In the rippling, colossal expanse of the Kerio Valley, Kenya's largest mine glimmers in the sun. Its 400 full-time employees are busy blasting and digging. Some operate bulldozers in the open pit, others work the mill and load fluorspar, a fine powder used for construction purposes, on trucks headed to Mombasa, Kenya's largest port.
The miners are making twice as much as they did six months ago, when the mine was owned by the government.
The man who bought the mine is a young Canadian who has ripped through red tape, raised living standards for his employees and their families, and is set on increasing productivity by 30 percent. Charles Field-Marsham is also the son-in-law of Nicholas Biwott, a Cabinet minister and Kenya's most powerful man after the president.
Critics say that the mine operation symbolizes much of what is wrong with Kenya: nepotism and exploitation of the poor masses by a wealthy ruling elite whose lives contrast sharply with those of bone-thin children living in poverty.
Many critics in Kenya would argue that Mr. Field-Marsham was able to buy Kenya's only lucrative mine because of his father-in-law. Yet the energy-packed twentysomething also embodies the raw, positive force of free-market enterprise that's badly needed in this Texas-sized country that, until recently, was shackled by price controls and state ownership of businesses and industries.
"Things are changing fast in this country," says Field-Marsham. Kenya's economy has undergone considerable transformation over the past three years.
Exchange and price controls have been removed, and stringent fiscal policies have brought inflation down from more than 40 percent in 1993 to 9 percent in 1996.
The deficit has been slashed from 9.2 percent in 1993 to an estimated 1.8 percent in 1996. Privatization has been a driving force, with 140 of 207 state companies slated for sale in 1991 already sold.
When he took over the mine in western Kenya, Field-Marsham replaced its manager with Sultan Rhemtulla, the geologist who had discovered the mining potential of the area 20 years before.
"The first thing we did was tell employees they would be paid by how much they produced," Mr. Rhemtulla, a wry, unflappable man, explains.
"We set the rate at $3 per ton of material extracted. This means the workers are now earning about $80 a month, compared to the $40 they were making before."

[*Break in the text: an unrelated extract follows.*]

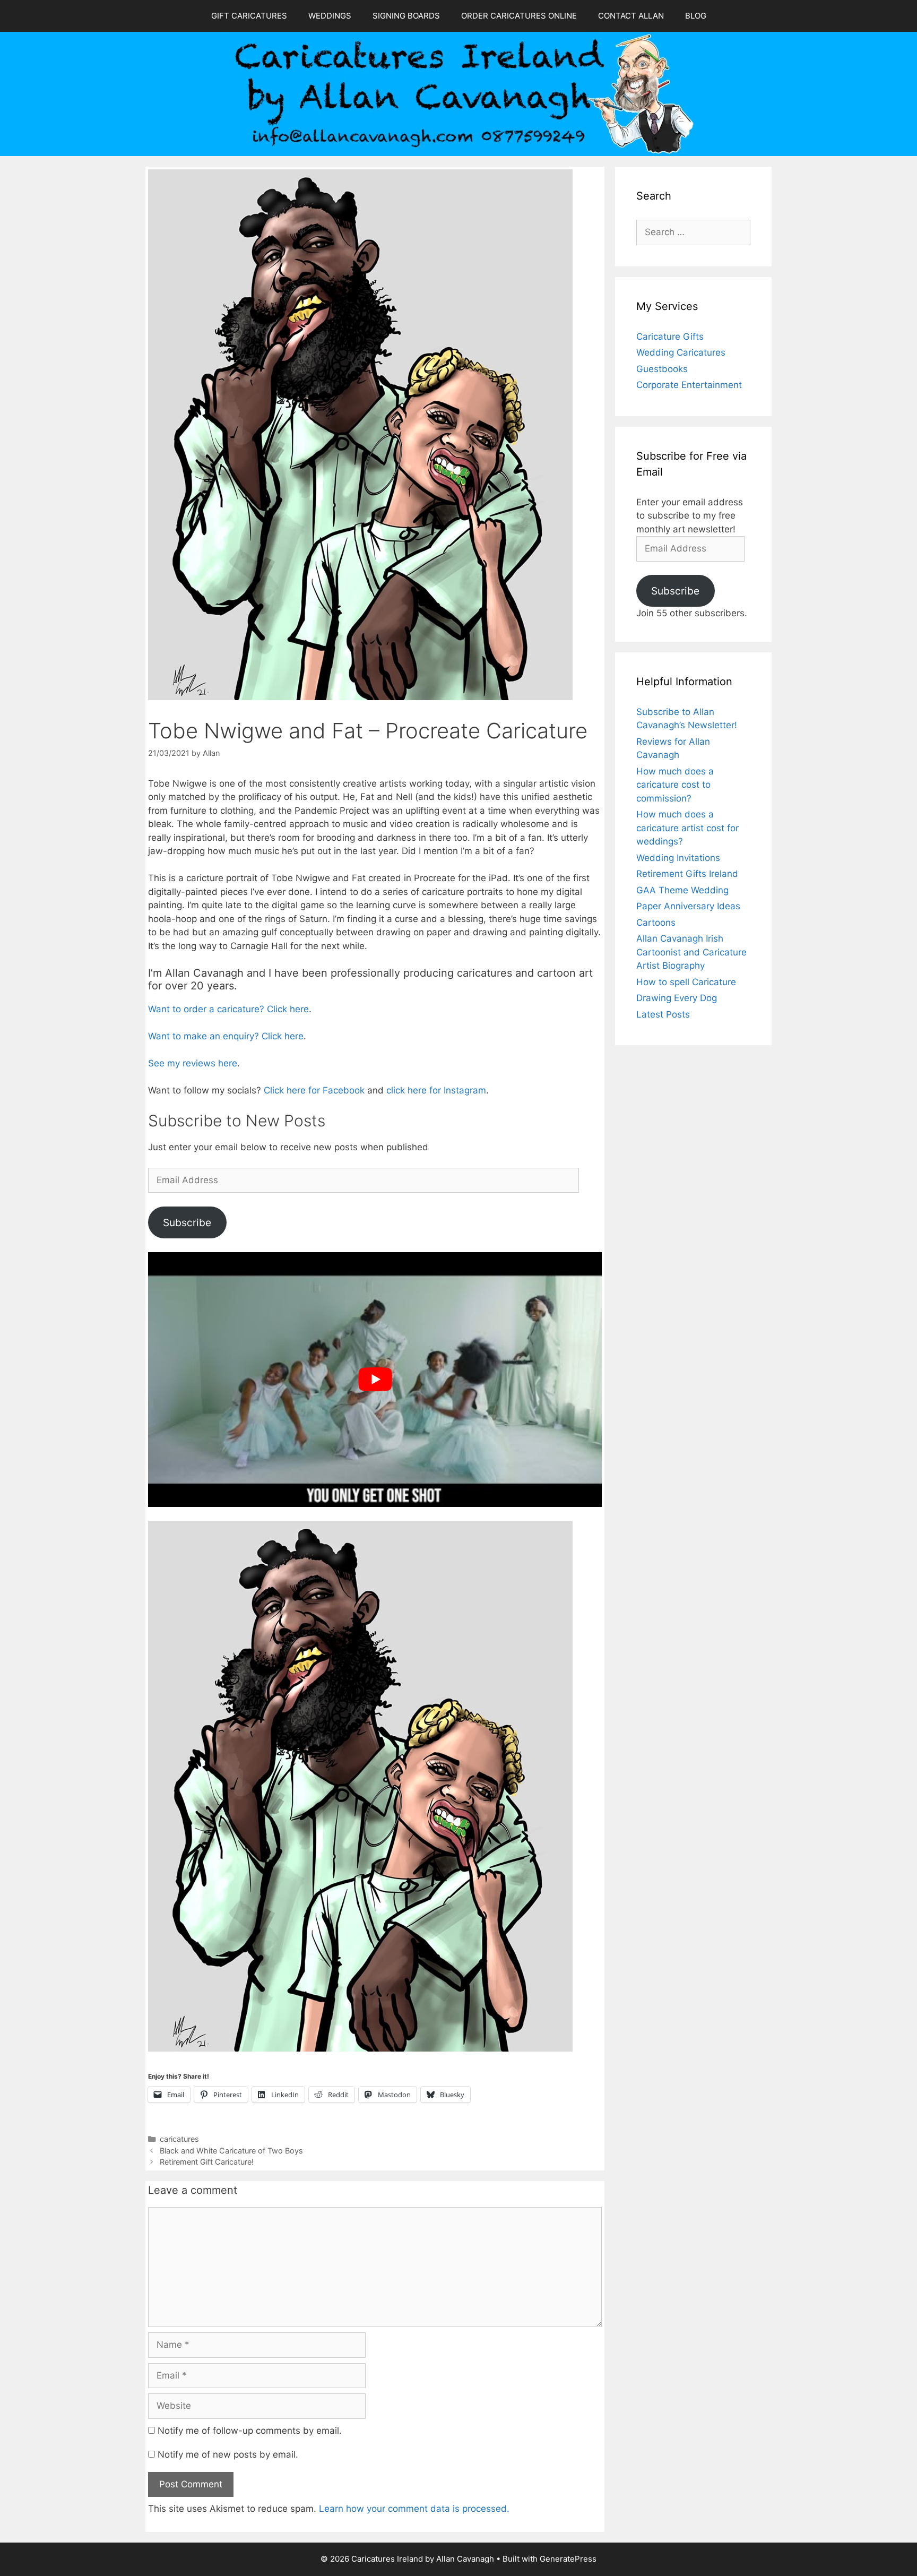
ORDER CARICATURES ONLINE (519, 16)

It also means that the mine will expand production and profits by 30 percent, well above the $8 million rate of the last 20 years. "I could run the mine at a higher profit," Rhemtulla explains. "But that would leave all these people without a job in a few years' time."
Next, management set about renovating homes for the 6,000 people who live on the premises, installing the only satellite dish in the valley, restocking the school library, and putting in a few computers as well. An ambulance parked in front of the new family-planning center is on-call 24 hours a day. Rhemtulla also allows employees to cultivate small patches of land, which Field-Marsham leases from the government.
Still, living conditions are far from ideal, and wages are not exactly magnanimous, considering the profit. But, as Rhemtulla puts it, "it's a start."